I sit here, in the back corner of my favorite coffee shop, typing with fingers that feel like they’ve just returned from war. Moving them across this keyboard with the type of apprehension you would walk over landmines with. Pressing each key with ease and strategy, as if I am still walking across the battlefield, as if bullets are flying and I am ducking and dodging each time I press a key. But, I can say with certainty pulled straight out of the garden of my heart, that this is not a warzone, anymore. It is safer here in my body now. The ringing in my ears is fading, the wounds scarring. I am on my way home.
Many days, I feel like a soldier coming home, carrying this purple heart, this bruised and tired heart that I earned for trying. Trying to be okay. Trying to declutter the closets of my past, the toxins of my history. Trying to answer questions without crying, to confront memory without crumbling. I have been trying.
Over the years, I have worn three things consistently; freckles, poetry and expectation.

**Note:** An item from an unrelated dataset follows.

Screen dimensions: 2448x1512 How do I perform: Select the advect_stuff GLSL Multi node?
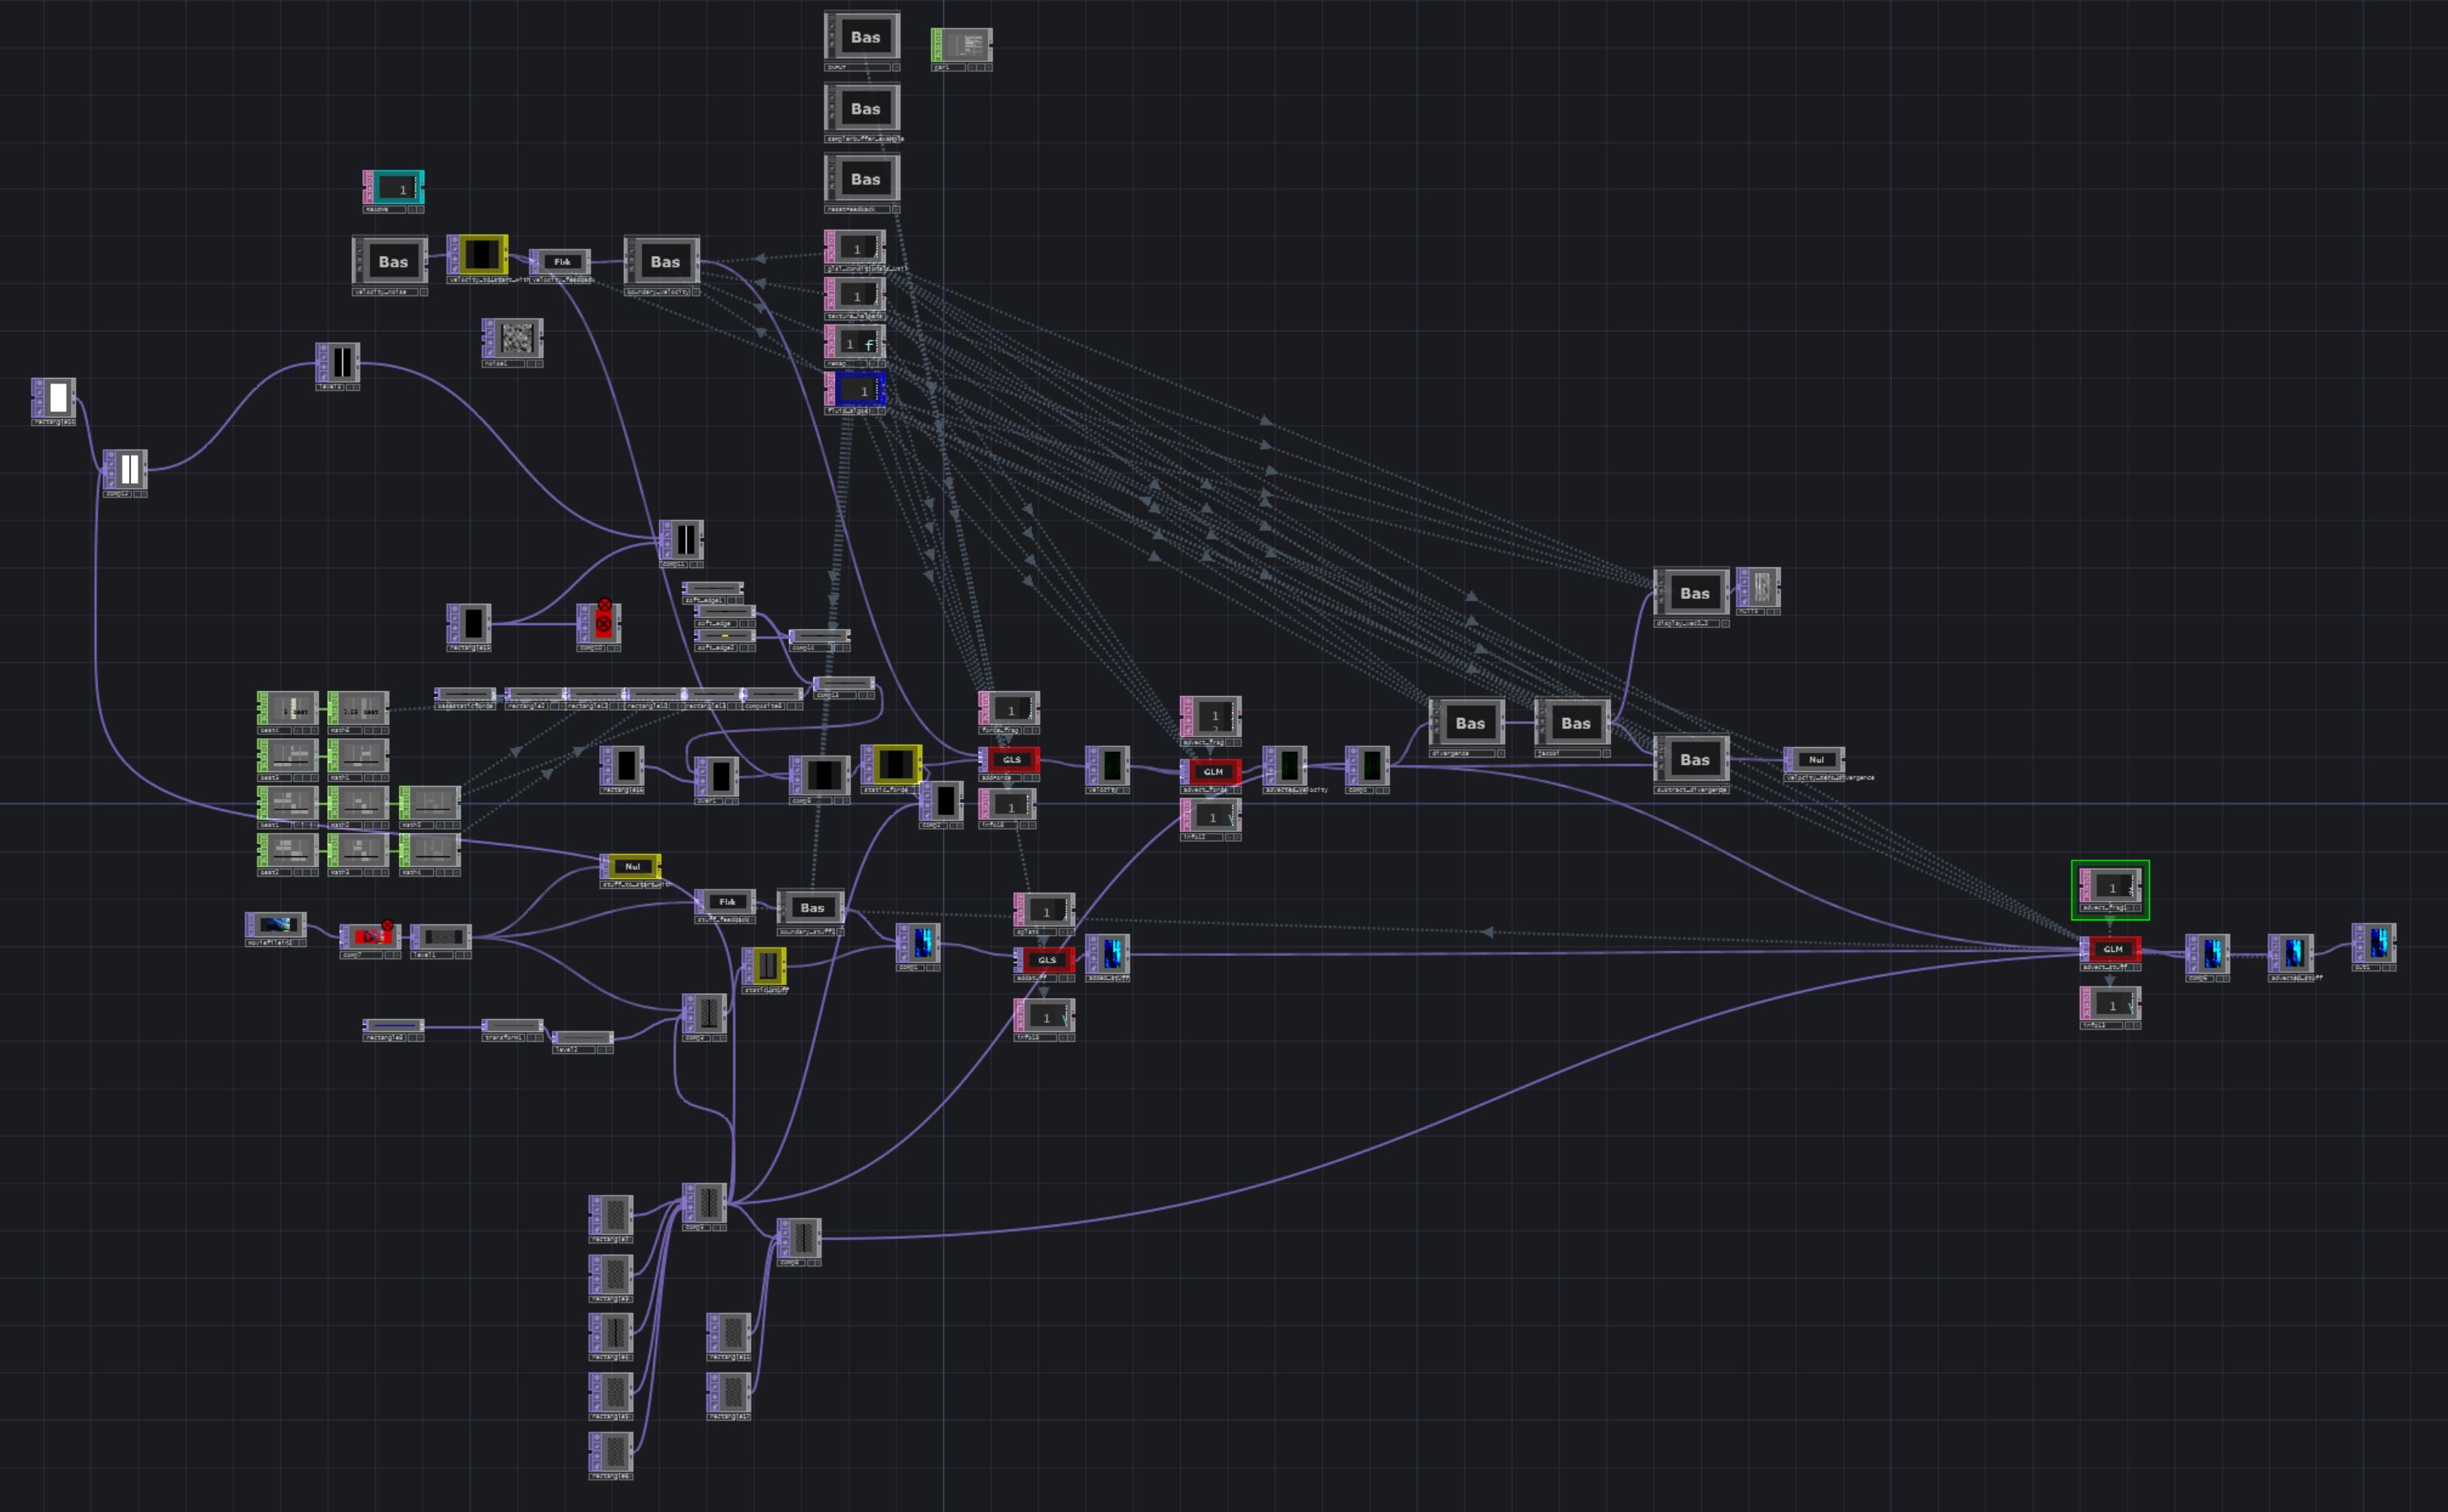coord(2112,949)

Over the years, I bought into the narrative that I could not take any of them off. These last six months, I have been learning the art, or maybe it is better described as the war, of taking one of those off. I have been stepping into the war that is, being exposed.
I have not always known the power found in being exposed. I grew up surrounded by a lot of rugs, and early on, learned the art of shoving everything under them.

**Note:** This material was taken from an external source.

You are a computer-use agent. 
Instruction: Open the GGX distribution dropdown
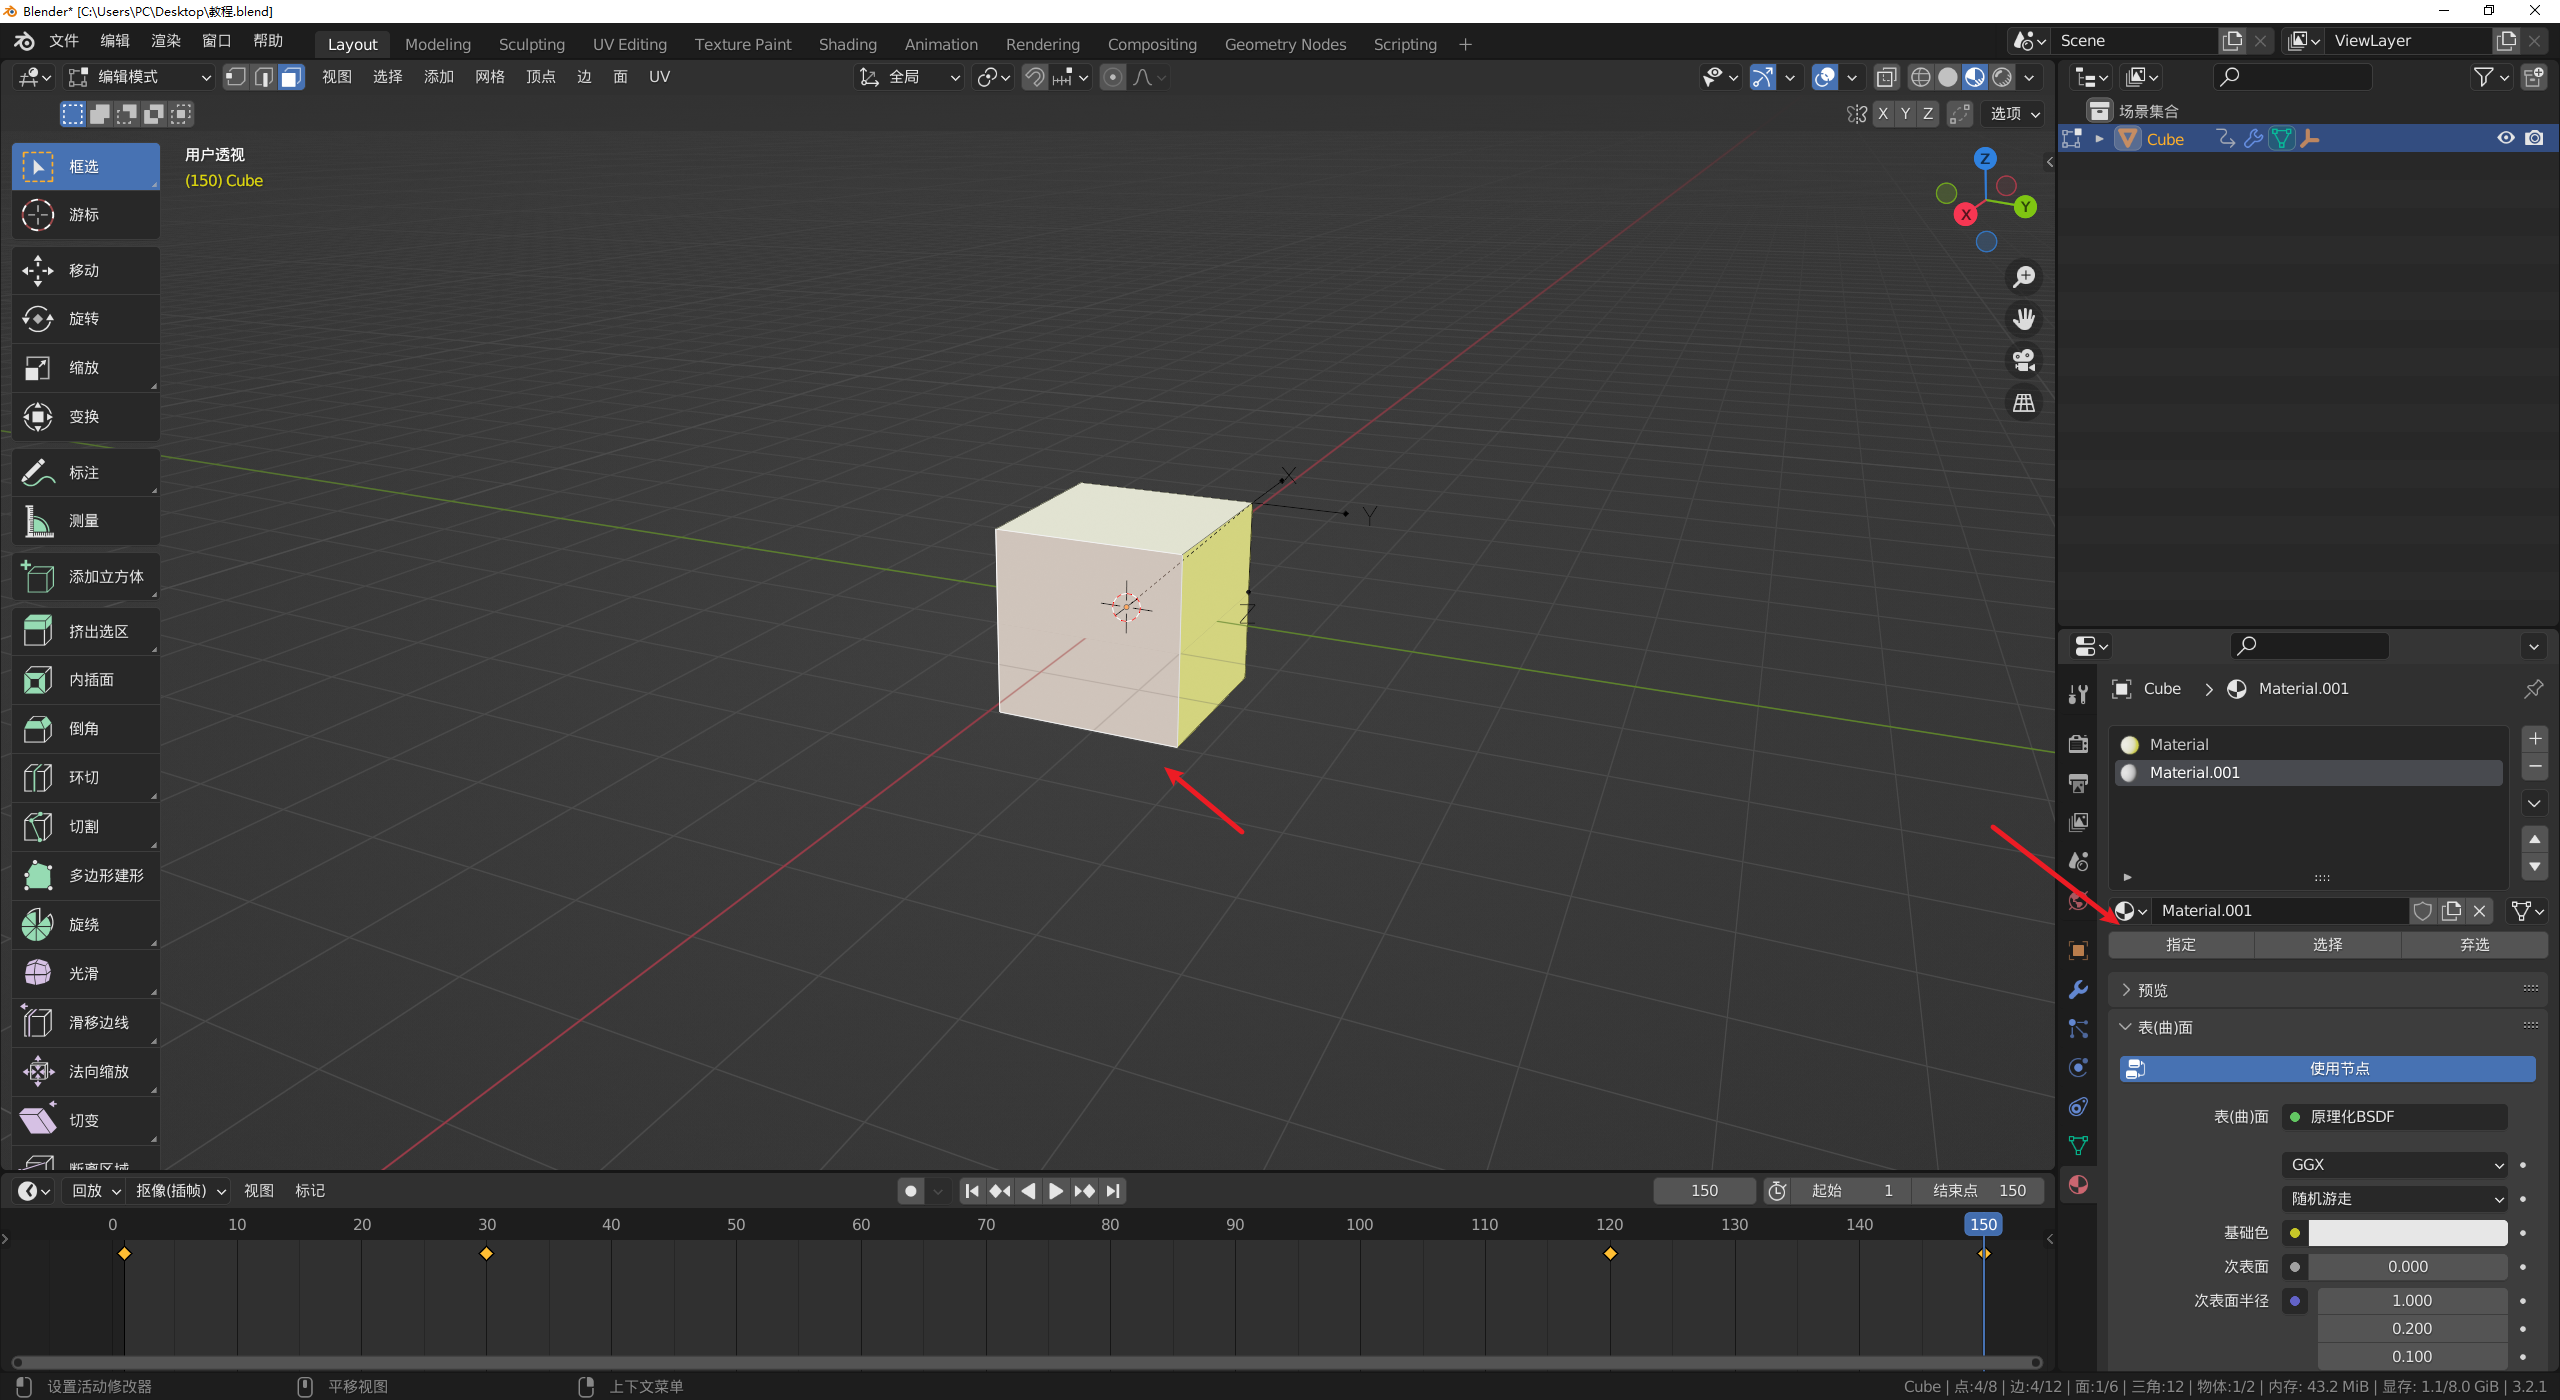pos(2395,1165)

I have known the stretch, the strain, the held breath that it takes to be the hope where there was none, the truth floating atop lies. I have worn an identity stitched together by broken emotions and misunderstood promises for many years. For many years, I have walked with heavy shoulders, carrying the belief that I am the reason for my broken parts, for my strange hurt and my messy heart.
But these days, I am learning how to grip a hammer like it is a magic wand, and striking it against my history, my hurt, my heart. And I am uncovering what has been growing beneath the decay. I am finding the truths, chipped and scratched, but still there, waiting. And underneath all of this pain and all of this ugly, a story has been expanding, writing itself far more beautiful than my fingers could have typed - and He is grinning at the rubble, He is applauding the ache, because without it, I would not know this moment, right now. I think sometimes God just needs a little time to rewrite the story behind the scenes before He hands you the hammer for the new reveal.